Volendo essere ottimisti, si può ipotizzare che banche e investitori abbiano adottato criteri ESG (ambientali, sociali e di governance). Cioè che abbiano fatto riferimento ad accordi internazionali, convenzioni e best practices per accertarsi del fatto che i loro finanziamenti supportassero attività sostenibili per le foreste. I ricercatori della Forest & Finance Coalition sono andati a controllare e valutare queste politiche ESG su una scala da 1 a 10. Il risultato è sconfortante. Su duecento società bancarie e finanziarie, solo tre raggiungono o superano il 7: sono il fondo pensione norvegese e le due olandesi ABN Amro e Rabobank. Circa il 30 per cento degli istituti finanziari incassa un punteggio compreso tra 1 e 5, cioè ampiamente insufficiente. Il 59% non arriva nemmeno a 1. Esatto, meno di 1 su 10.
Duro il commento di Tom Picken, direttore della campagna su Foreste e finanza del Rainforest Action Network e tra i fondatori della Forest & Finance Coalition: «Ora è noto che la doppia crisi dei cambiamenti climatici e della perdita di biodiversità rappresenta una minaccia su scala planetaria per le future generazioni. Nonostante ciò, gli istituti finanziari globali stanno effettivamente aumentando i loro prestiti proprio alle industrie che portano l’umanità sull’orlo del baratro».
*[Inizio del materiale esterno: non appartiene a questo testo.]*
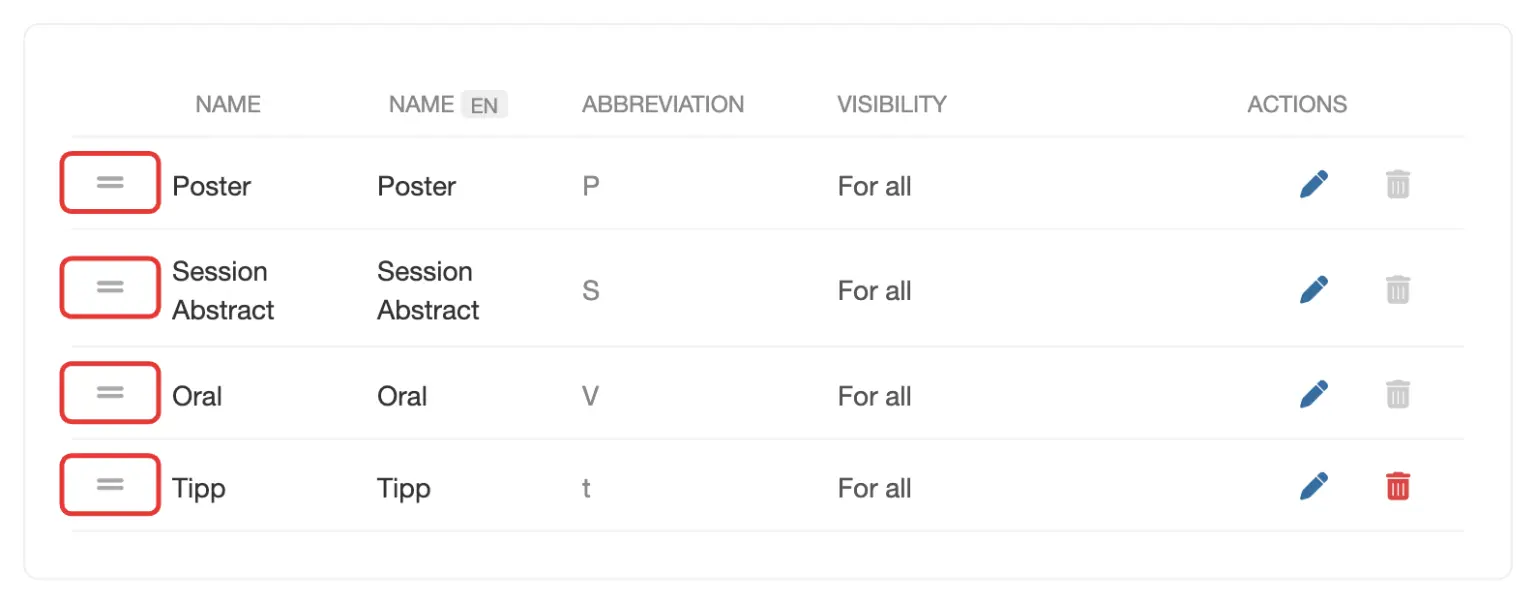Click the VISIBILITY column header
Screen dimensions: 1536x603
(892, 104)
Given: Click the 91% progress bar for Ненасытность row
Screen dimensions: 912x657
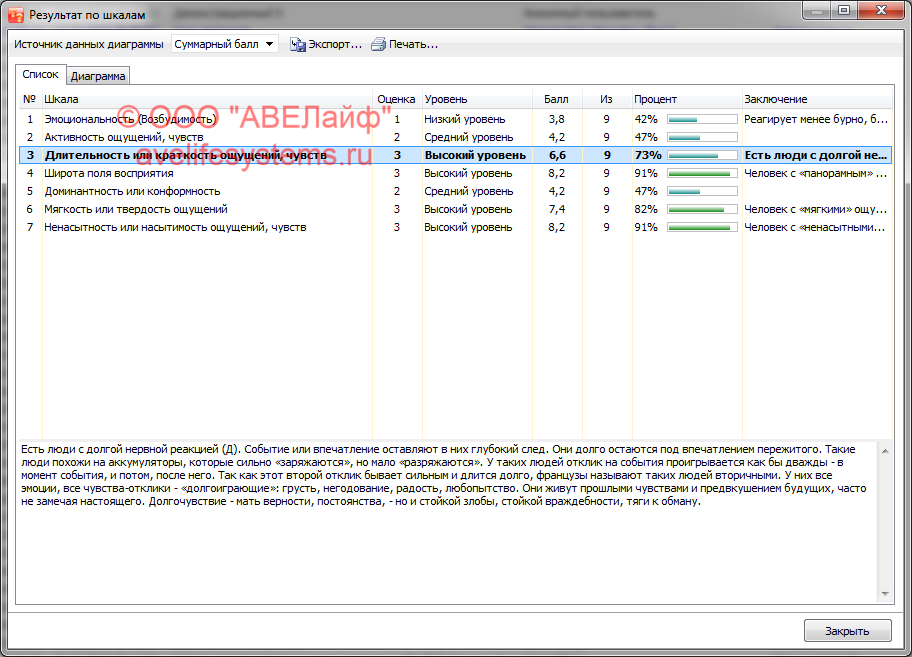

Carne e carta piacciono alle banche ma distruggono le foreste
Scendendo più nel dettaglio, si scopre che sono due le filiere a cui le banche sono particolarmente affezionate. Manco a dirlo, entrambe hanno un impatto devastante sulle foreste.
La prima è quella della carne di manzo, causa scatenante della distruzione di 37 milioni di ettari di foresta amazzonica dal 1985 al 2021. Per intenderci, è un’area grande quasi quanto il Giappone e rappresenta l’80% della deforestazione avvenuta in questi 36 anni. Tale settore, dal 2016 in poi, ha ricevuto finanziamenti pari a 67 miliardi di dollari. Togliendo quella grossa fetta (l’89% del totale) di credito concesso a condizioni agevolate sulla base di un programma del governo brasiliano, il resto è andato prevalentemente a tre grandi gruppi che, da soli, hanno esportato il 70% della carne di manzo brasiliana nel 2017. Si tratta di JBS (a quota 729mila tonnellate), Marfrig (367mila) e Minerva (348mila). Nella lista dei loro finanziatori ci sono anche HSBC (746 milioni di dollari in sei anni), Morgan Stanley (312 milioni), Bank of America (303), Santander (774).
Buone notizie per l’Amazzonia
Ha vinto Lula. Il Brasile sceglie la democrazia, l’Amazzonia e i diritti
In Brasile il candidato progressista Lula ha battuto il presidente in carica di estrema destra Jair Bolsonaro
La seconda industria è quella della carta e cellulosa nel Sud-Est asiatico. L’Indonesia da sola ne produce 9 milioni di tonnellate, pari al 16% dell’export globale. Anche in questo caso, le conseguenze sugli ecosistemi sono di una gravità inaudita. 170mila gli ettari di foreste distrutti tra il 2015 e il 2019, a cui bisogna aggiungere anche il drenaggio delle torbiere. Numeri che sembrano non interessare granché alle grandi banche che, tra il 2016 e il 2022, hanno finanziato il settore con 23,6 miliardi di dollari. L’assoluta maggioranza, 22,6 miliardi, è andata a due soli colossi: Sinar Mas e Royal Golden Eagle. Le più prodighe nei loro confronti sono le banche locali, in primis Bank Rakyat Indonesia e Bank Mandiri, a quota rispettivamente 4,3 e 2,6 miliardi di dollari di credito. Ma sul terzo gradino del podio c’è la londinese Barclays, con 1,9 miliardi.